Energy 22
In the late 70’s, my friends in Toronto, George, Ian and Robert, had started a business, Audio Products International, and had achieved considerable success in selling a line of speakers under the Burhoe brand name, which we had developed jointly, and considerably more success with another brand name, Sound Dynamics, which they had developed on their own.
Sound Dynamics was a line in the tradition of Cerwin Vega, large enclosures, large woofers with a horn loaded tweeter. When I visited them in 1978, I found that they were well along with a third product line, which they were calling Energy and had come very far in the design of a product they called the Energy 22.
They were unhappy with the performance of a new tweeter they were designing for this new energy line, and I volunteered to take a look at it. The problem occurred primarily at about 8,000 Hertz. Using a microscope and an oscilloscope synced to the 8 kHz frequency, I was able to view the motion of the cone which was causing the problem and redesign the profile of the tweeter to eliminate the problem. At the same time I designed a groove in the cone to accept snugly the voice coil, which allowed useful performance well beyond the accepted limit of human hearing 20 kHz.
Another innovation was in the use of magnetic fluid surround the voice coil not only to provide a heat sink so that it would not burn up with high power amplifiers but also to use its variable density characteristics to physically center the voice coil during production assembly.

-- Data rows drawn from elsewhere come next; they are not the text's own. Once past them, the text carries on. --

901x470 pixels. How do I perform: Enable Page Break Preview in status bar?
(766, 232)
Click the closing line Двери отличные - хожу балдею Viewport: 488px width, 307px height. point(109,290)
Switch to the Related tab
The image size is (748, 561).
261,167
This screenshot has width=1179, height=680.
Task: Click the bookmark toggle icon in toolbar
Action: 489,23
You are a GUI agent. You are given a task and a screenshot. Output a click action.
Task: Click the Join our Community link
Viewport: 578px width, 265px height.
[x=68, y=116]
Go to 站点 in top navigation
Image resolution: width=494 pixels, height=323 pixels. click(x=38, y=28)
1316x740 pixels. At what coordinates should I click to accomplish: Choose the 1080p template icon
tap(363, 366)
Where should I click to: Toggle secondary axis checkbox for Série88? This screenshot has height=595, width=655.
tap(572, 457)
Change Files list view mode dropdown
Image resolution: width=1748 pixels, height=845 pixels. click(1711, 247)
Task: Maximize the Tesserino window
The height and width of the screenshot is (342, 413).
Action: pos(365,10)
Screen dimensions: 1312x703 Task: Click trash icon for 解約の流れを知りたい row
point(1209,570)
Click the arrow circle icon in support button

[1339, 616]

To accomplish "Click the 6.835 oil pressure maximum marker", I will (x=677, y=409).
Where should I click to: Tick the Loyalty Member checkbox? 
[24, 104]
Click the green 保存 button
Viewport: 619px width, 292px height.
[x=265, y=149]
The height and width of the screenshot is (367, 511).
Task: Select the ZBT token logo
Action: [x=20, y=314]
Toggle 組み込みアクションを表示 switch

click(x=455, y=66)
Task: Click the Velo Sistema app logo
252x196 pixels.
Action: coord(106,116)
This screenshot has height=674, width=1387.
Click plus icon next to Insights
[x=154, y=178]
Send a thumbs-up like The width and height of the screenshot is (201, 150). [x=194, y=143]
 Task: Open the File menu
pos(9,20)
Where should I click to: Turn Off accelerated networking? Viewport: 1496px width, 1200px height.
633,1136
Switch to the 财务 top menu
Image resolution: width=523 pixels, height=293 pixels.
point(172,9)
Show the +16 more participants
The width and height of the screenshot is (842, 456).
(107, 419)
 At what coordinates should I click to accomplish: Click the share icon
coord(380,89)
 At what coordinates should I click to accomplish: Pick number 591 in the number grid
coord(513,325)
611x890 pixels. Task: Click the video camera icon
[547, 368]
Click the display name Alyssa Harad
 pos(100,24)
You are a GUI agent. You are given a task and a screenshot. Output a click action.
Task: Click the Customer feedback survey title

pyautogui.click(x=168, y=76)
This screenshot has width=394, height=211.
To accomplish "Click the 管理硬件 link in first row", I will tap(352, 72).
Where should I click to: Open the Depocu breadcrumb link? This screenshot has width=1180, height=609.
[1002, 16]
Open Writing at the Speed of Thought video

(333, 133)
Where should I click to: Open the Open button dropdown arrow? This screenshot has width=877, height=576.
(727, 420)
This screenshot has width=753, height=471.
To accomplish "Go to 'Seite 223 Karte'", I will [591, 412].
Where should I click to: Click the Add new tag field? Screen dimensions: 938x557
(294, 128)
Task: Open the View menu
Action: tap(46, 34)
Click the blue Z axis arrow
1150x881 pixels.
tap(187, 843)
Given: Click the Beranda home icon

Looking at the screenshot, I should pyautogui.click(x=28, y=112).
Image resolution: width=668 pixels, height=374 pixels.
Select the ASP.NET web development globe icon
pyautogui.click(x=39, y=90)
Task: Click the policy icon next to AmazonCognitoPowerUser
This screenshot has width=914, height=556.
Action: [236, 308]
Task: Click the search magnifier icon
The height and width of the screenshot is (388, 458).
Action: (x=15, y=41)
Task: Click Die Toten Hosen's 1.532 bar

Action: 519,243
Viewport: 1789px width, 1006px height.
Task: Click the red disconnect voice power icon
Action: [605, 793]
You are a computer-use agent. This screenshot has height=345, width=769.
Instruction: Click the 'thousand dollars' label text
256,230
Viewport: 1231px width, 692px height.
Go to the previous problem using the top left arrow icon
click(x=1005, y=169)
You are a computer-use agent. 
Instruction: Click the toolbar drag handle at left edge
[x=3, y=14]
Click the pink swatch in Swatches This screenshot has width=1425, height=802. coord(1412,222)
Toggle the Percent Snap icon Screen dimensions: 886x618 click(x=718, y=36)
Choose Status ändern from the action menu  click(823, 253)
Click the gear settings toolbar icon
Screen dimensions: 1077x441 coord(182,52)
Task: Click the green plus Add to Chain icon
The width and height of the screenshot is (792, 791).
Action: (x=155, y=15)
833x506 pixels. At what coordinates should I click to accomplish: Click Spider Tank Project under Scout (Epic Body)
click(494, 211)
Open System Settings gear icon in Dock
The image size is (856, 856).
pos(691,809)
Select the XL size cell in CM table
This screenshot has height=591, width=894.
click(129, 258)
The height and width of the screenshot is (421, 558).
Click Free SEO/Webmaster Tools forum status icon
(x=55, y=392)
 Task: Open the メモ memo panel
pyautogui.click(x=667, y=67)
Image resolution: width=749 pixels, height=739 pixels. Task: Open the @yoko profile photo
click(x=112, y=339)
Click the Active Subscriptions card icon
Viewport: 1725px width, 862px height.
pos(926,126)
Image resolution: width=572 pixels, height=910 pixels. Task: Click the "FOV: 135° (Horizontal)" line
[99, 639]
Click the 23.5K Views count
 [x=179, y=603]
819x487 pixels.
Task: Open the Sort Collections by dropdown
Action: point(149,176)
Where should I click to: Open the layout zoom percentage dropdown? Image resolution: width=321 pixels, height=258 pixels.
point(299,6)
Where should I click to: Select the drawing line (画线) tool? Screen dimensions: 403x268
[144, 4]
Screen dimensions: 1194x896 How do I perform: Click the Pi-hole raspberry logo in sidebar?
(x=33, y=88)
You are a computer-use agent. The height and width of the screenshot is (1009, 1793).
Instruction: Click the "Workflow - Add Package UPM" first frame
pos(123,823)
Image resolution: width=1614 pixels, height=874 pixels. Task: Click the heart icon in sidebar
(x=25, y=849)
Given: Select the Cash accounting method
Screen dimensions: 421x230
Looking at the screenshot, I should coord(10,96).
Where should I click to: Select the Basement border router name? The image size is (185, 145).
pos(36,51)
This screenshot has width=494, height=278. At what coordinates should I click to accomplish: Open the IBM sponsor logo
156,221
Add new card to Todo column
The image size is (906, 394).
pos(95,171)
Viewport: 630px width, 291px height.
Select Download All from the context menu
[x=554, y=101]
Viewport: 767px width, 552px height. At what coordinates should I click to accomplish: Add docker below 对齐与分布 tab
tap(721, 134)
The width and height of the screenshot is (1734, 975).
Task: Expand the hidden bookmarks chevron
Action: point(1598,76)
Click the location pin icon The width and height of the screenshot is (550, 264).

The woofer was already well designed, based on the best British technology using a polypropylene cone and PVC surround. In my first departure from sealed box bass technology I participated in a bass reflex design.
The final step was to design a crossover which would seamlessly blend the frequencies of the woofer and the tweeter. To this end, we decided to rent the facilities of the National Research Council, which had an acoustic department which was charged with helping the development of Canadian loudspeaker technology.
Floyd Toole was the director and he had created a wonderful facility with a large anechoic chamber for testing in one building and a carefully designed listening room for subjective evaluation in another building. We spent about a week in the Ottawa winter carrying our speaker and its elaborate crossover, wires and coils and capacitors hanging out from it in the snow between the two buildings. It took many iterations of modifications, acoustic testing and music listening before we came to our ultimate design.
Unbeknownst to us, at the same time that we were finalizing our Energy 22 design, Floyd was conducting an international test of studio monitors for the CBC (Canadian Broadcast Company, I think.) In the elaborate process of double blind speaker comparisons of the best speakers in the world, Floyd sneaked in our Energy 22 prototype. It was our speaker that won the contest. We promised Floyd that we would make no changes to the sound quality in subsequent production.
Subsequently the energy 22 received many rave views and great commercial success in Canada.